Annual net migration to the United Kingdom reached a record high of 606,000 last year, official estimates showed on Thursday (25), heaping pressure on Prime Minister Rishi Sunak who has pledged to bring numbers down.
High levels of legal migration has long dominated Britain’s political discourse and the topic was one of the major drivers for the Brexit referendum in 2016.
For more than a decade, successive Conservative-led governments have promised to cut migration – once targeting a net figure of less than 100,000.
But data from the Office for National Statistics published on Thursday showed a net 606,000 people came to Britain in the year ending December 2022. Previous data covering the year ending June 2022 had shown a net figure of 504,000.
The leaders of the Brexit campaign had argued that leaving the European Union would give Britain greater control of its borders and many who voted to leave cited high migration and the pressure they said that put on public services as a factor in their decision.
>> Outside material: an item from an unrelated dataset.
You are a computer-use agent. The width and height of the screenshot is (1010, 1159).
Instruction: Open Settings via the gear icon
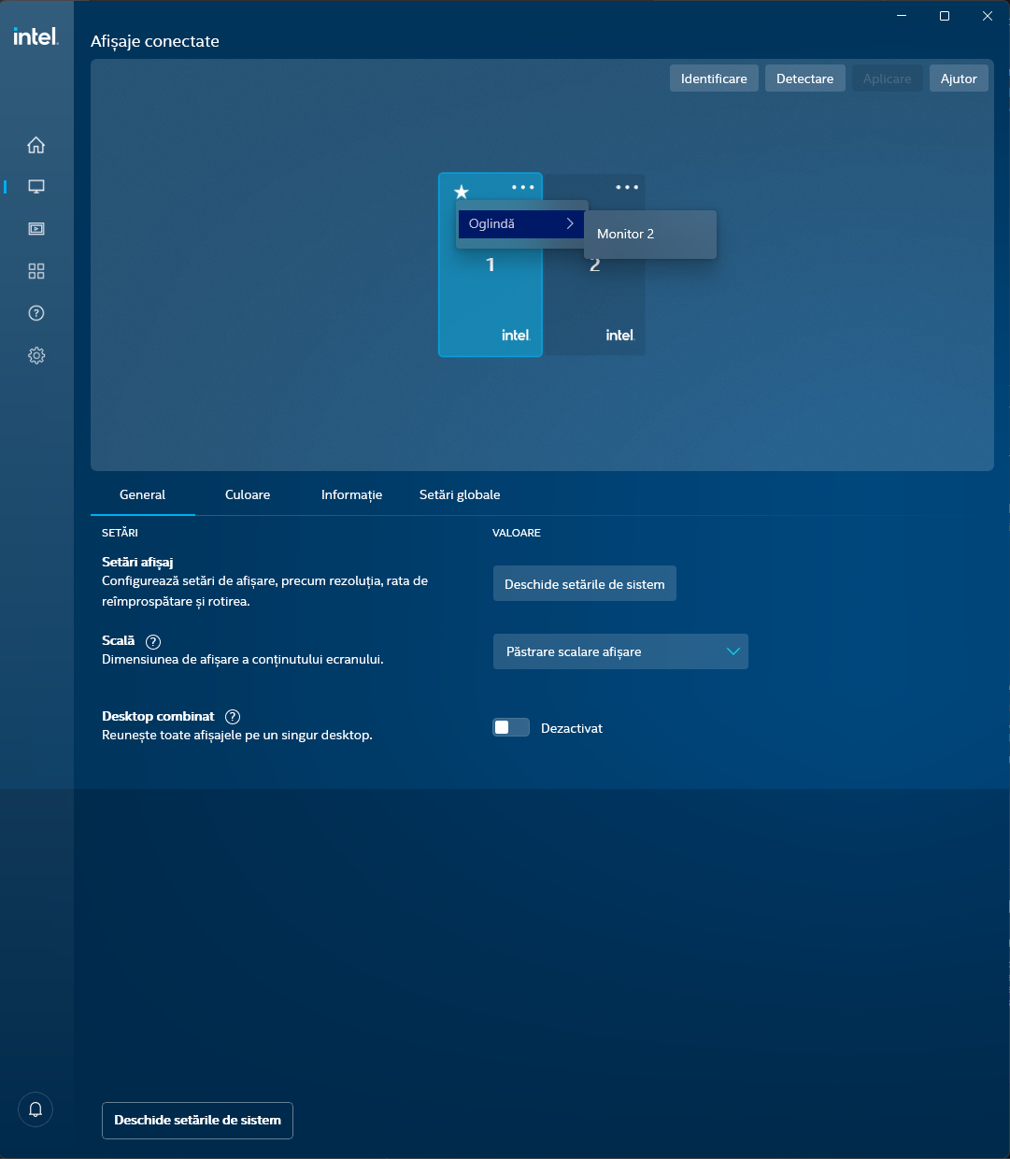pyautogui.click(x=36, y=355)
But in recent years, Britain has opened visa schemes for people in Ukraine and former colony Hong Kong, while companies in sectors such as engineering, construction and catering have urged the government to allow them to hire international staff.
Net migration to Britain in 2015, the year before the referendum, was 329,000.
Sunak has pledged to reduce legal migration without giving a target. Earlier this week, the government said it would remove the right of some international students to bring family members into the country.
Sunak has also vowed to crack down on illegal migration after tens of thousands of people arrived on small boats across the channel in recent years.